UK's Serious Fraud Office (SFO) Secures First-Ever Deferred Prosecution Agreement (DPA)
On 30 November, the UK's Serious Fraud Office (SFO) gained approval of its first-ever Deferred Prosecution Agreement (DPA) in the first resolution of a case under section 7 of the UK Bribery Act. The case involved allegations that Standard Bank Plc (now ICBC Standard Bank Plc) (Standard Bank), had failed to prevent bribery in violation of section 7.
Although common in the U.S., the SFO only gained the power to offer companies DPAs in February 2014. However, to do so, SFO must first determine that it is within the public's interest to forgo a criminal prosecution and ultimately have this determination confirmed by the Crown Court. After reviewing the results of an investigation performed by Standard Bank's solicitors, the Director of the SFO concluded a DPA met this criterion; Lord Justice Leveson from the Royal Courts of Justice approved the DPA on November 30.
The Director of the SFO, David Green, commented that this "landmark DPA" will be used as a template for future agreements, putting companies on notice that the SFO's use of DPAs will become more common.
According to the agreed Statement of Facts, the suspended charge involved a Stanbic Bank Tanzania-initiated payment of $6 million (USD) in March 2013 to a local partner in Tanzania, Enterprise Growth Market Advisors (EGMA). Stanbic Bank Tanzania is owned by the same parent company as Standard Bank, South Africa's Standard Bank Group.
The payment was intended to persuade members of the Government of Tanzania to support Stanbic Tanzania and Standard Bank's proposal for a $600 million (USD) private placement to be carried out on behalf of the Government of Tanzania. A private placement is the funding of securities through a private offering, rather than a public one. In this case, the placement generated transaction fees of $8.4 million (USD), which were shared by Stanbic Tanzania and Standard Bank.

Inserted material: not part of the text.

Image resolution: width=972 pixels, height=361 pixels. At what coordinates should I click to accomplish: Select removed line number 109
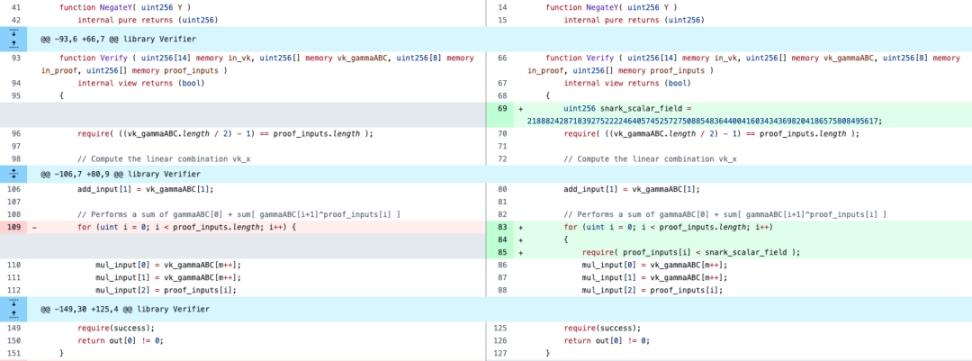(x=14, y=228)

Standard Bank voluntarily disclosed the matter to the UK's Serious and Organised Crime Agency on 18 April 2013 and to the SFO on 24 April 2013.
The DPA requires Standard Bank to pay financial orders of $25.2 million (USD), $7 million (USD) in compensation to the Government of Tanzania, and the SFO's costs of £330,000 ($496,000 USD). Further, the Bank must continue to fully cooperate with the SFO, as well as undergo an independent review of its existing anti-bribery and corruption controls, policies and procedures regarding compliance with the Bribery Act of 2010 and other applicable anti-corruption laws, and then to implement any findings.
According to the SFO press release, the SFO worked hand-in-hand with the U.S. Department of Justice (DOJ) and Securities and Exchange Commission (SEC). Standard Bank agreed to a Cease and Desist Order and a related $4.2 million (USD) penalty to the SEC related to failure to disclose to investors the payments made by Stanbic Bank Tanzania and the existence of EGMA and the fees it was to receive. DOJ issued a declination letter once the DPA was approved, which indicates it will not be pursuing any enforcement action.